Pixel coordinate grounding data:
- - -

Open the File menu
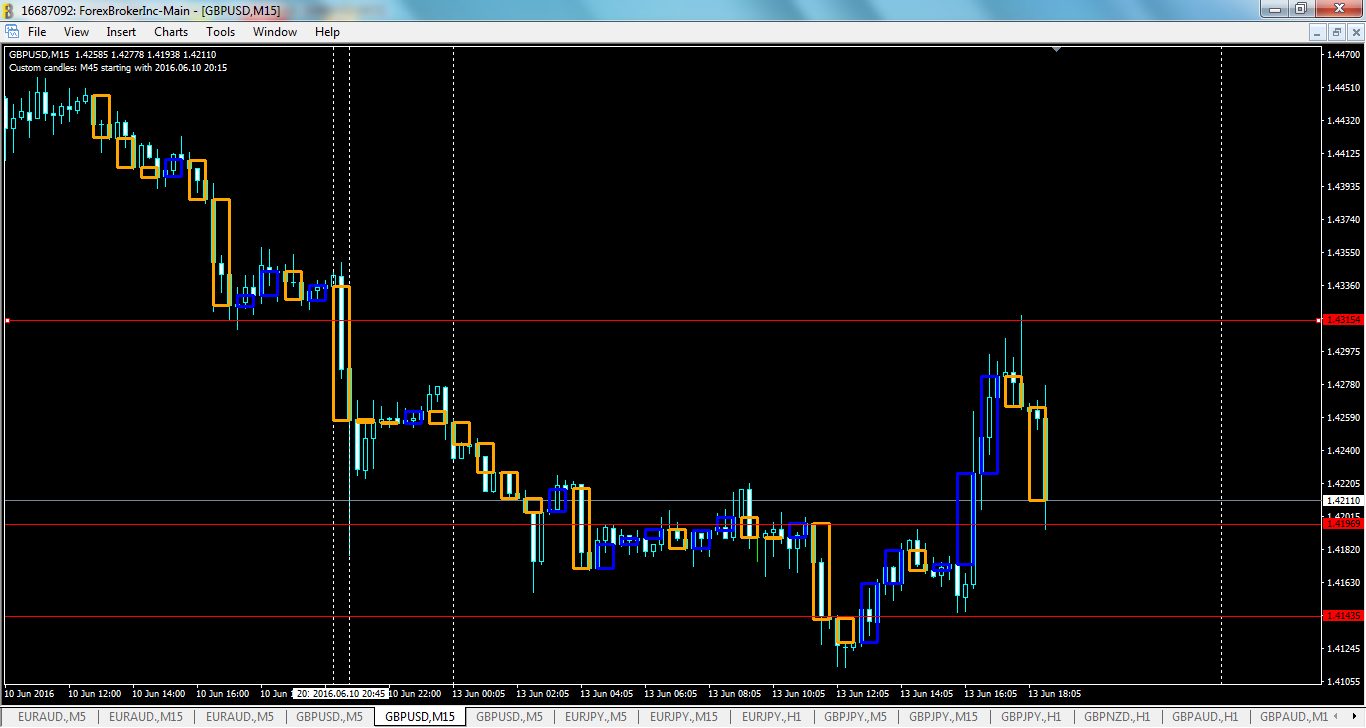Viewport: 1366px width, 728px height. [36, 31]
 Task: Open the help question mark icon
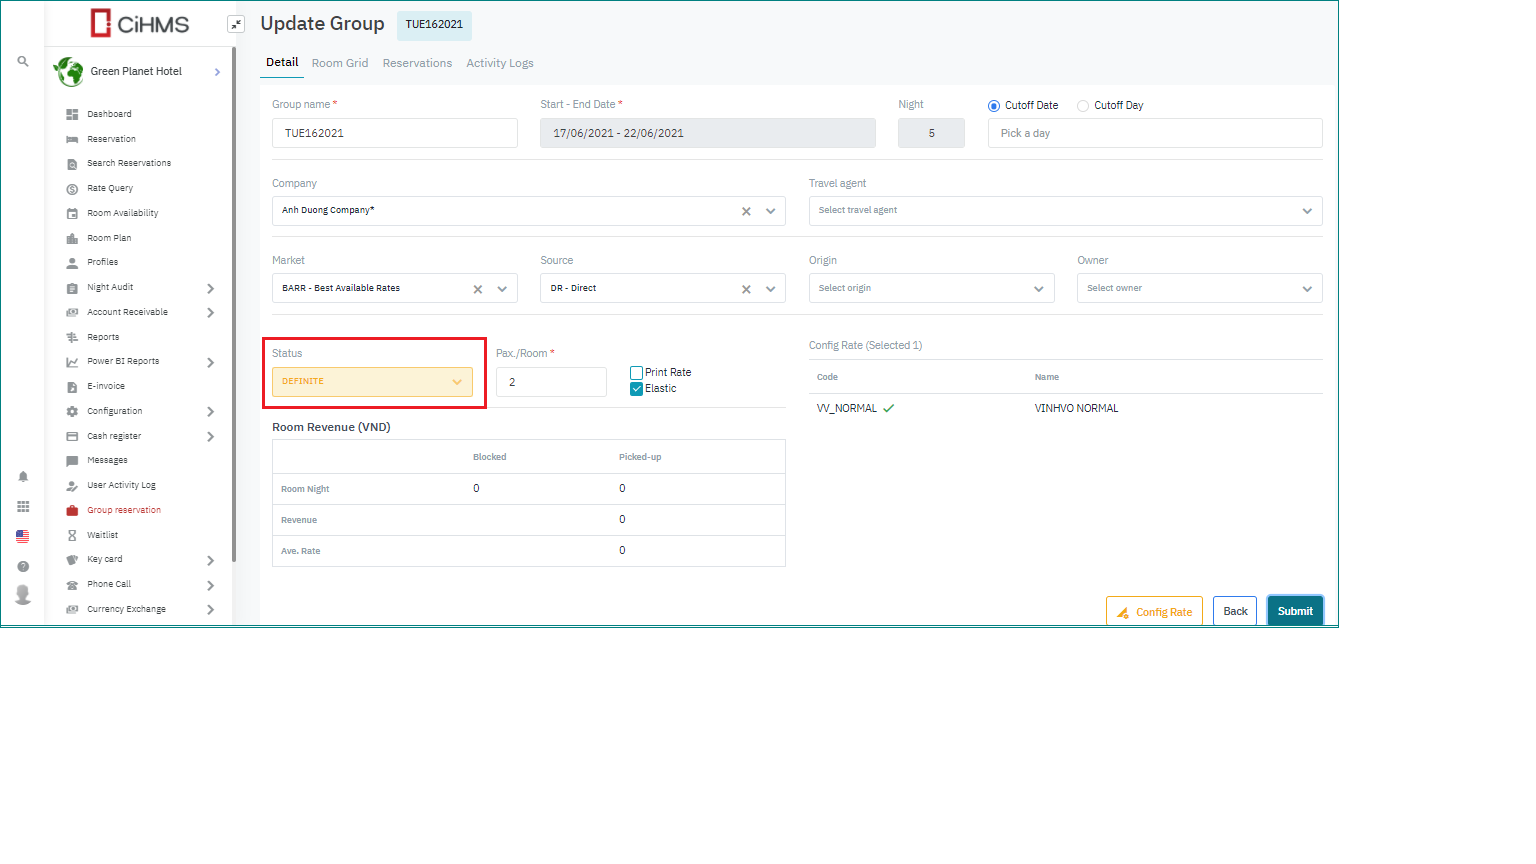tap(23, 566)
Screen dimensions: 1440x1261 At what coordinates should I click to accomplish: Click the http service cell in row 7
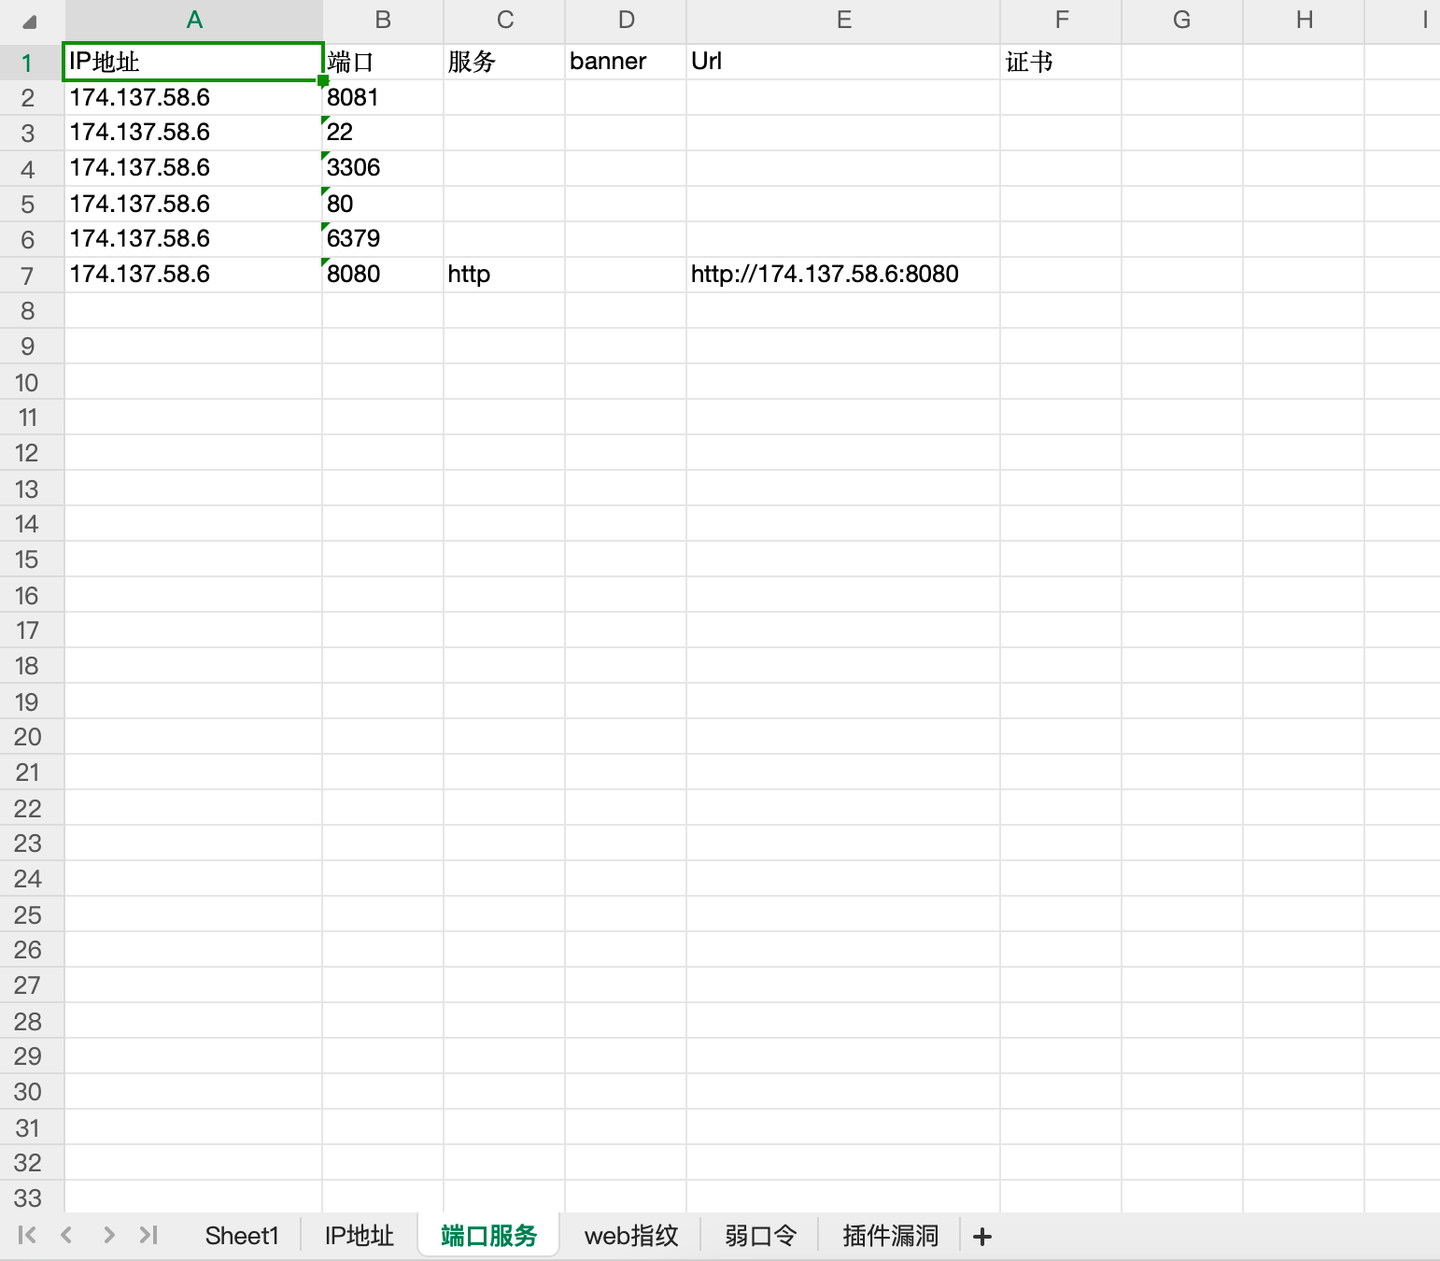click(504, 274)
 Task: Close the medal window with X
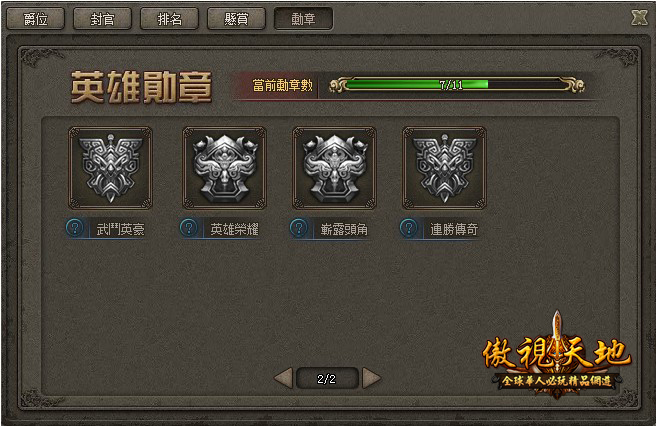click(x=639, y=18)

- - -

Exercise directions :: Apart from the pictures, which are to be omitted, every record must be transcribed exactly.

Task output ::
Open the File menu
Viewport: 1366px width, 728px height. [36, 31]
 Task: Open the help question mark icon
tap(23, 566)
Screen dimensions: 1440x1261 At what coordinates should I click to accomplish: Click the http service cell in row 7
click(504, 274)
 Task: Close the medal window with X
click(x=639, y=18)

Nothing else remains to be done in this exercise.